## WHAT TO PRODUCE
Print, exactly as they stand, the lines below from the one that has "650x380 pixels." to the one that has "Check the No Hot Water checkbox", inclusive, leaving out the pictures.

## ENTRIES SUPPLIED
══════════════════════════════

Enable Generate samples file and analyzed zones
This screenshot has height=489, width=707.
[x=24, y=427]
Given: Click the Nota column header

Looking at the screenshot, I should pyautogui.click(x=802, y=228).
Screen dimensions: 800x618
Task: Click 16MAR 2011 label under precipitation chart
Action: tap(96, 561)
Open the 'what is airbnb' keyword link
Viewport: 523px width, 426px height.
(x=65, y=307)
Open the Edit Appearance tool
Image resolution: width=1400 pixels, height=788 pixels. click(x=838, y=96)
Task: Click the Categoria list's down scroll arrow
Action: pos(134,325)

══════════════════════════════

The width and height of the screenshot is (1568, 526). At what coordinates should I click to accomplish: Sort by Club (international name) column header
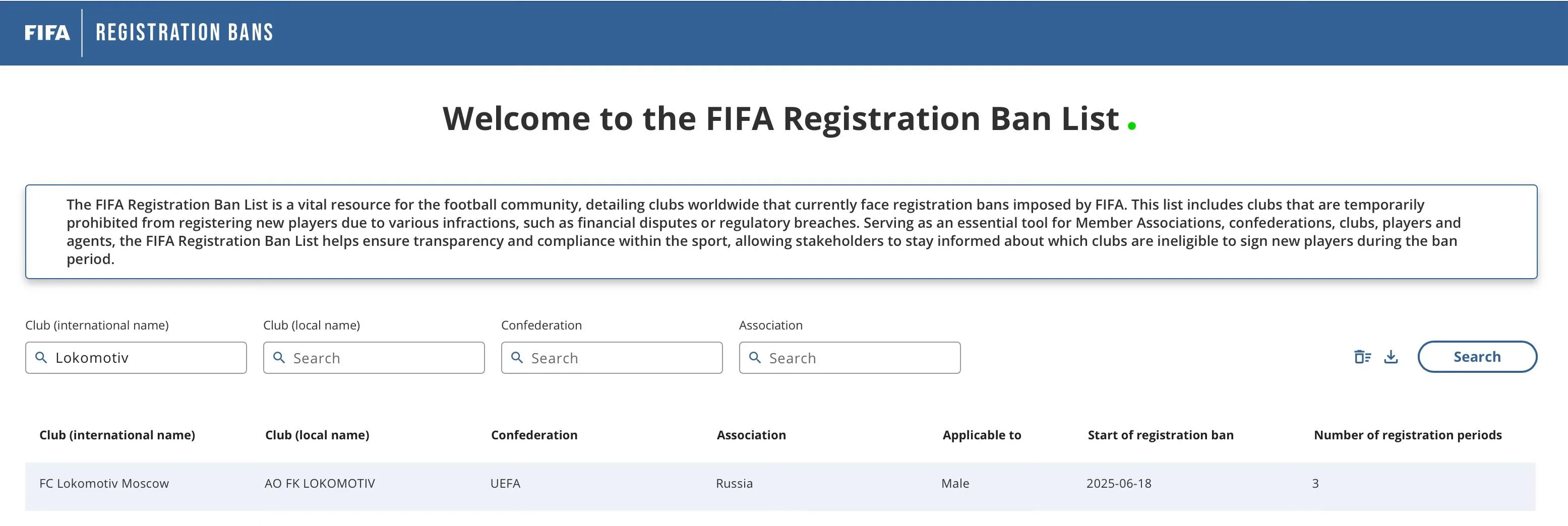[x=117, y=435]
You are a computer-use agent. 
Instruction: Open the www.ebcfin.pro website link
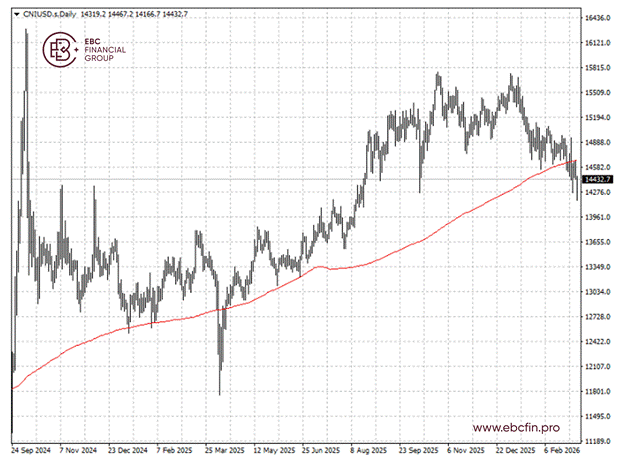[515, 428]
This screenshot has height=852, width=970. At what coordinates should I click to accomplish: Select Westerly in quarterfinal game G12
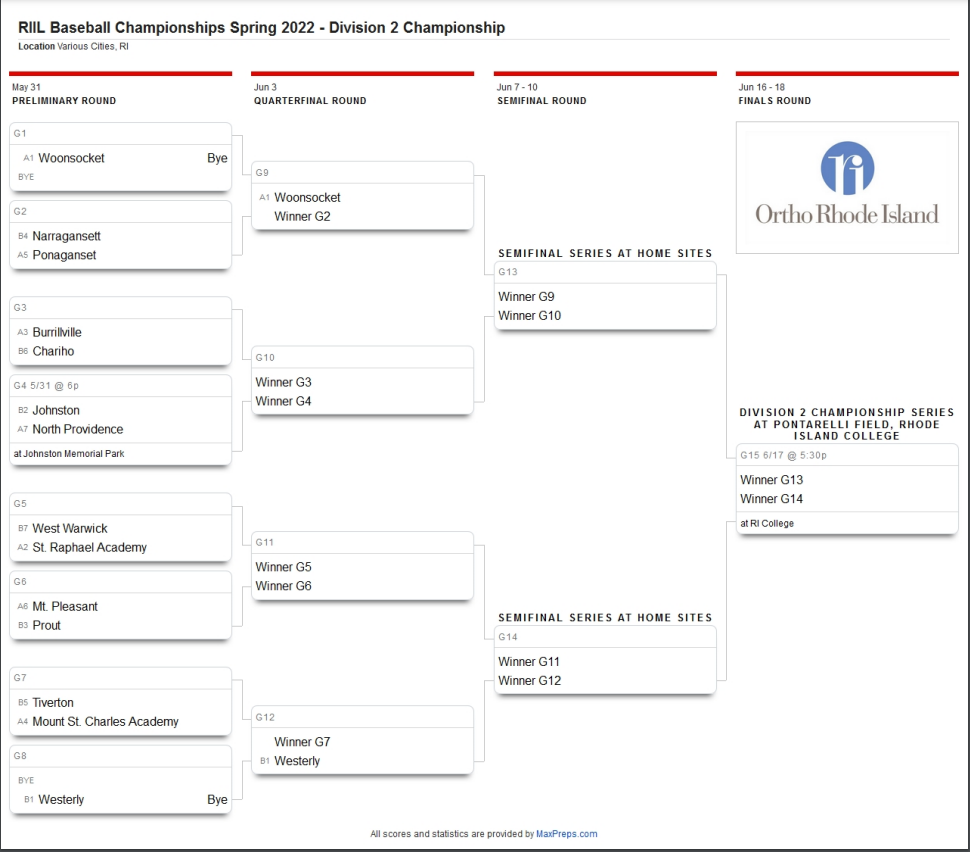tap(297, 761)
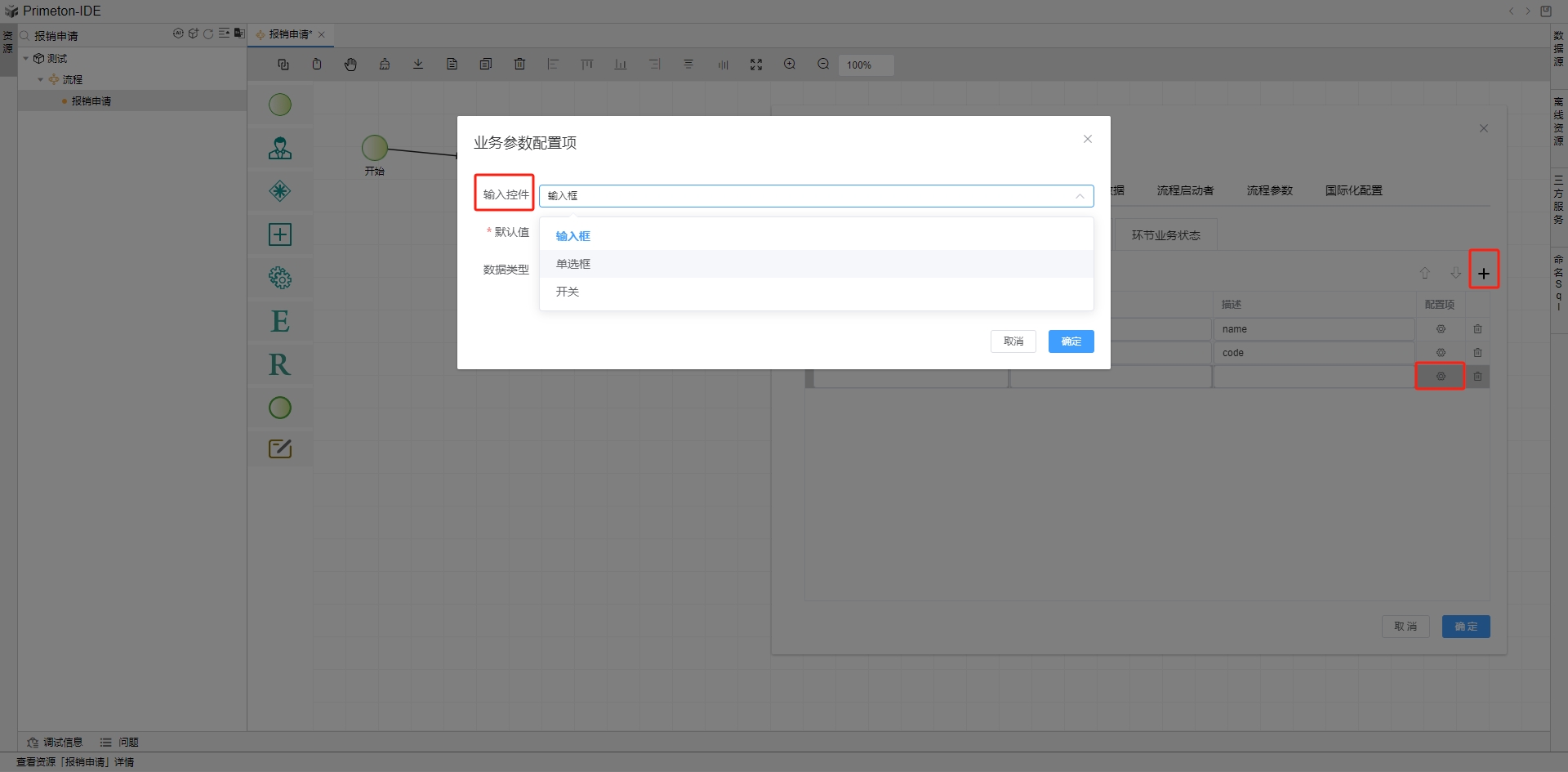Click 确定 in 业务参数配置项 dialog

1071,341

══════════════════════════════

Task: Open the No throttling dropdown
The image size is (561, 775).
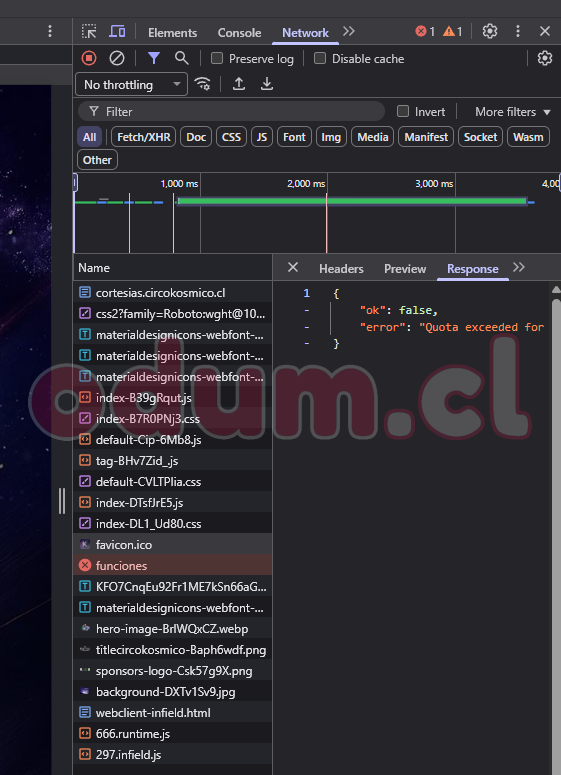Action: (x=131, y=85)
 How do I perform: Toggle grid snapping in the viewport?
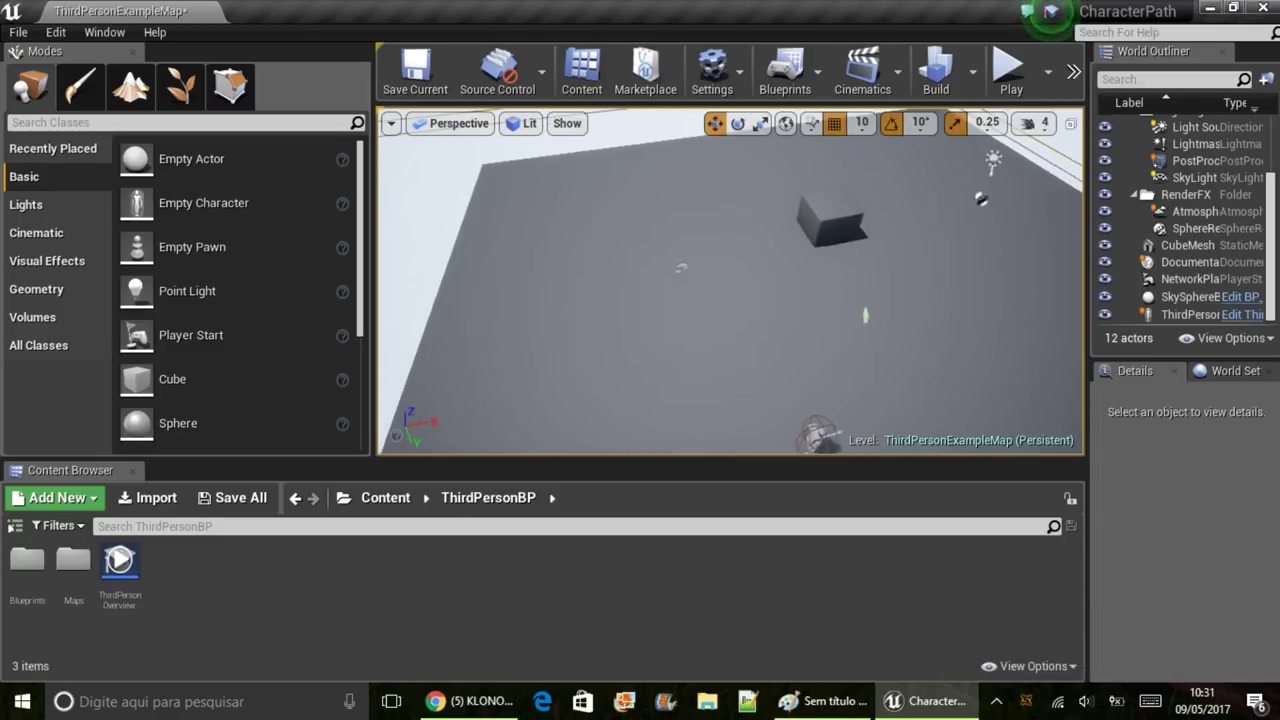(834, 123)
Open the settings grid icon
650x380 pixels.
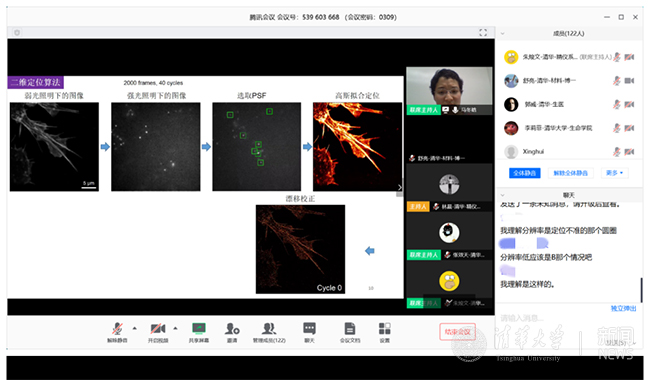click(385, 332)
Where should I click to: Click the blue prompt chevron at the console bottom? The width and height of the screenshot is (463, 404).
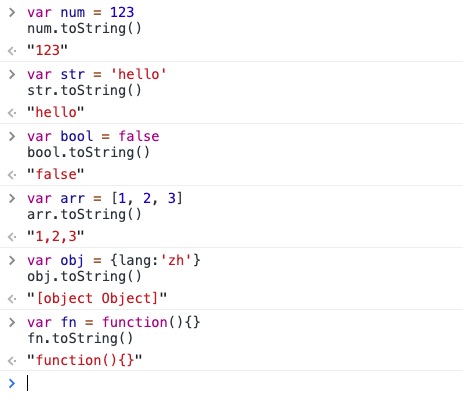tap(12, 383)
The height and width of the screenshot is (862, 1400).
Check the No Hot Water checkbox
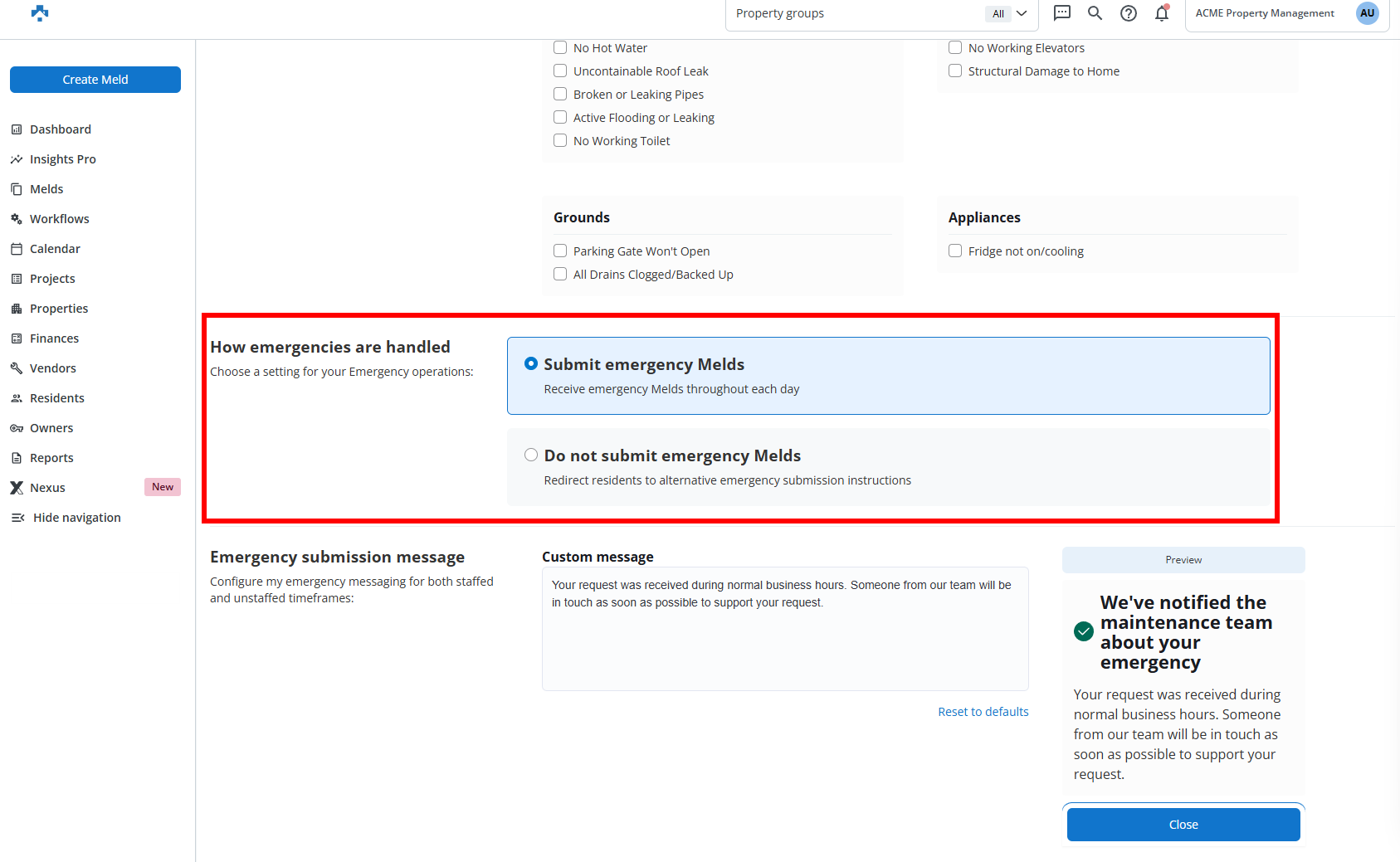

══════════════════════════════

## SOLUTION FOR THIS PROBLEM
650x380 pixels.
click(385, 332)
Where should I click to: Click the blue prompt chevron at the console bottom? The width and height of the screenshot is (463, 404).
tap(12, 383)
The height and width of the screenshot is (862, 1400).
Check the No Hot Water checkbox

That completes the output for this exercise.